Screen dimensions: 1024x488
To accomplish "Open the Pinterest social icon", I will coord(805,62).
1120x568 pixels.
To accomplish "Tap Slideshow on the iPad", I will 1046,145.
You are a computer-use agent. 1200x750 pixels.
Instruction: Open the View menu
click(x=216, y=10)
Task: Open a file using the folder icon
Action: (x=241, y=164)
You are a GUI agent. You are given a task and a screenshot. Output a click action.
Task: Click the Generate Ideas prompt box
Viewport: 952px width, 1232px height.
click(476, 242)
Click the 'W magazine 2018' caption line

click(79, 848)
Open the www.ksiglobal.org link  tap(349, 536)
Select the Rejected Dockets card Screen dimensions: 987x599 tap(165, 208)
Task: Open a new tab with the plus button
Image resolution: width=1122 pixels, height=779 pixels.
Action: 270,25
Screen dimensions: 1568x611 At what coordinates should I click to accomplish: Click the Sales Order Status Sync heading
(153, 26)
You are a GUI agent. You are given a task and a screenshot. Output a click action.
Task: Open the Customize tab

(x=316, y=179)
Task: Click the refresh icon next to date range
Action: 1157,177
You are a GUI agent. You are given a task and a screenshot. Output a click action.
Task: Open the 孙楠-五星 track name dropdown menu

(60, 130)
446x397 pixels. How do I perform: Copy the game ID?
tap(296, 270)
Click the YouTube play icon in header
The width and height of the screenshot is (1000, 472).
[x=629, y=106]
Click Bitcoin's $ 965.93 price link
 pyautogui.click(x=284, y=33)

- [AIM OF THE EXERCISE]:
Repeat exactly, and only, the run of lines from the start of the material above through the line that holds "Task: Click the Generate Ideas prompt box".

- [EXPECTED OUTPUT]:
Screen dimensions: 1024x488
To accomplish "Open the Pinterest social icon", I will coord(805,62).
1120x568 pixels.
To accomplish "Tap Slideshow on the iPad", I will 1046,145.
You are a computer-use agent. 1200x750 pixels.
Instruction: Open the View menu
click(x=216, y=10)
Task: Open a file using the folder icon
Action: (x=241, y=164)
You are a GUI agent. You are given a task and a screenshot. Output a click action.
Task: Click the Generate Ideas prompt box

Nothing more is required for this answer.